Sheriff Todd Hood is a 30-year law enforcement veteran, lifelong upstate New Yorker, and one of the most respected voices in the state on public safety and the men and women who deliver it.
A native of the City of Oneida and lifelong Madison County resident, Sheriff Hood attended Springfield College in Massachusetts, where he earned a Bachelor of Science in Sociology and played Division II football. He began his career as a Madison County Corrections Officer, graduated from the Mohawk Valley Police Academy in 1991, and went on to serve with the New York State Parks Police and patrol the Village of Clinton and Town of Kirkland before joining the Syracuse Police Department in 1993.
Over 22 years with Syracuse PD, Sheriff Hood served as a Detective with the Gang Task Force, S.W.A.T. Supervisor and Team Leader, and Firearms Instructor, and was deputized a member of the New York/New Jersey Regional Fugitive Task Force.
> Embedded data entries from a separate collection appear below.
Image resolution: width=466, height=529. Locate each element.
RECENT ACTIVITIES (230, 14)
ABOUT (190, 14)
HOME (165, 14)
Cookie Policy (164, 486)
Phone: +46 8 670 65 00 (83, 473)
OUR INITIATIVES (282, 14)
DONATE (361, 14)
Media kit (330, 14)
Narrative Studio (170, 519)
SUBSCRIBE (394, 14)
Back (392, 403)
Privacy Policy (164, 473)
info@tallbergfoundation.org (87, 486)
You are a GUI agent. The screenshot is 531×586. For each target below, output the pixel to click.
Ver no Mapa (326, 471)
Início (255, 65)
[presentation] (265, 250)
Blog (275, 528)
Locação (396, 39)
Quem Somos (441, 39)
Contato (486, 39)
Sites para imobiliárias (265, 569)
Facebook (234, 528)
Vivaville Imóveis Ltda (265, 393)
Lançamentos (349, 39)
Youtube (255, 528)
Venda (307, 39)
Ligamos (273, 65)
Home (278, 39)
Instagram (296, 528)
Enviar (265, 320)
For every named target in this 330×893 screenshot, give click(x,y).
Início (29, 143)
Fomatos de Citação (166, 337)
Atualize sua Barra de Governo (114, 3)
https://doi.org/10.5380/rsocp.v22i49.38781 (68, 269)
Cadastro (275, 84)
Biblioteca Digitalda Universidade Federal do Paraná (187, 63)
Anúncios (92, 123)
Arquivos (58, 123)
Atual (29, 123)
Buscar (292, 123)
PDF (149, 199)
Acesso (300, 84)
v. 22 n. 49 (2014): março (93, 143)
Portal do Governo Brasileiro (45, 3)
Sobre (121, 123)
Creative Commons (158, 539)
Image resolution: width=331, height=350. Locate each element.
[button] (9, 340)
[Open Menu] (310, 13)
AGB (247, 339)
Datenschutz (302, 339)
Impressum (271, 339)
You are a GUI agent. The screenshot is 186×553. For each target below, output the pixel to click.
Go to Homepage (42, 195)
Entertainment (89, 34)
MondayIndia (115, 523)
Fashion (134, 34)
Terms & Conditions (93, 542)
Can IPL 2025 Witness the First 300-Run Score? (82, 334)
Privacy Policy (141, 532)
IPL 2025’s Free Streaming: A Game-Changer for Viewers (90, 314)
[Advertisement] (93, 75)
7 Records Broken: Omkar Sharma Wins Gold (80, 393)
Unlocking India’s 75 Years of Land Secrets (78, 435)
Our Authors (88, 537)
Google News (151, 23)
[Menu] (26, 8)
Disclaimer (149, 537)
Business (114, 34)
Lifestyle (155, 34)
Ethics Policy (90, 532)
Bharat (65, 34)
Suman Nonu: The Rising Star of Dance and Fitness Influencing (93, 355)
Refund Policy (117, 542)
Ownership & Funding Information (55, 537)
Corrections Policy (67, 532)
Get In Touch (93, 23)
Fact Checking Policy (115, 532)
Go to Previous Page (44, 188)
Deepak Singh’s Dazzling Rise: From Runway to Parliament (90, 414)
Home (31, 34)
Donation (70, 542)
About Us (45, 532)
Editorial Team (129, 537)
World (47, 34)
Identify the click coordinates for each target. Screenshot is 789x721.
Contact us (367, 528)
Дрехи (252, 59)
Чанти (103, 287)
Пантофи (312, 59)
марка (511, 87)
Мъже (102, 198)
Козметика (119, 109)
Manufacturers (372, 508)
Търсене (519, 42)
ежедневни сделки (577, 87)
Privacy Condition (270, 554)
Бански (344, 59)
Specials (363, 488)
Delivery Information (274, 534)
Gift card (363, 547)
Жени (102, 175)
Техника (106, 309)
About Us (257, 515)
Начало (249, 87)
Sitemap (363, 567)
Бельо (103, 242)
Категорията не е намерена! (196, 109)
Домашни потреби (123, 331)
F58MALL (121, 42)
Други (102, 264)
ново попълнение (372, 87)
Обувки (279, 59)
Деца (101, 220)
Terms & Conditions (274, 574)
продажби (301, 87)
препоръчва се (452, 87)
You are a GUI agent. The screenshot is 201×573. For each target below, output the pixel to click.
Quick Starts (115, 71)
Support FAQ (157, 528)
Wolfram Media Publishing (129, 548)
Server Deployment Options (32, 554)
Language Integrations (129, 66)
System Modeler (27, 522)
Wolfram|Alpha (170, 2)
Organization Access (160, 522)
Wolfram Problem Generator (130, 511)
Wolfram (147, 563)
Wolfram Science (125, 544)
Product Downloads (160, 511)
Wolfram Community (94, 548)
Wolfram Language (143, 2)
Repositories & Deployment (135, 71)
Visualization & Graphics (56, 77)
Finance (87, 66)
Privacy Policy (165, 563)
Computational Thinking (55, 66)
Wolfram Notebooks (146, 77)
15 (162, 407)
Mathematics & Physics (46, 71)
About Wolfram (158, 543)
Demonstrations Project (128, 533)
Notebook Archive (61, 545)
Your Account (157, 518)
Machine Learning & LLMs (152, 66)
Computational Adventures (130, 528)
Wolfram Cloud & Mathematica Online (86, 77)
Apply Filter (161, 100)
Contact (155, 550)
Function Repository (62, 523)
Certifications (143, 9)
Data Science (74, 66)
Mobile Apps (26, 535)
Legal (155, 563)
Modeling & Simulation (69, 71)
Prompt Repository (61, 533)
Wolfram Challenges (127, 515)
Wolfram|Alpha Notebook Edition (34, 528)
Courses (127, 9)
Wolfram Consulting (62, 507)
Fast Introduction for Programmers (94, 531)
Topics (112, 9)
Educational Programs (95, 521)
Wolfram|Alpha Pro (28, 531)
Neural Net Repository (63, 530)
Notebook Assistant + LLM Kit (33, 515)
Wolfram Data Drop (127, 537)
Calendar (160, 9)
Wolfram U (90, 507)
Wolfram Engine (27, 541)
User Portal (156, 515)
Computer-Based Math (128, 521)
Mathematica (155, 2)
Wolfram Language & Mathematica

After retiring, he joined the Onondaga County District Attorney’s Office as an investigator before being elected Madison County Sheriff in January 2018. As Sheriff, he commands a workforce of more than 160 deputies, corrections officers, and civil personnel, and oversees a multi-million-dollar public safety operation.
Sheriff Hood currently serves as Vice President of the New York State Sheriffs’ Association, representing county sheriffs in legislative and policy discussions in Albany, and as Chairman of the National Sheriffs’ Association School Safety Committee, providing leadership on school safety policy, threat assessment, and violence prevention strategies across the country. He lives in Madison County with his wife Kelly and their three children, Matthew, Joshua, and Anna. As Lieutenant Governor, he will bring upstate values, frontline experience, and an unshakable commitment to law and order to a state government that has spent too many years working against both.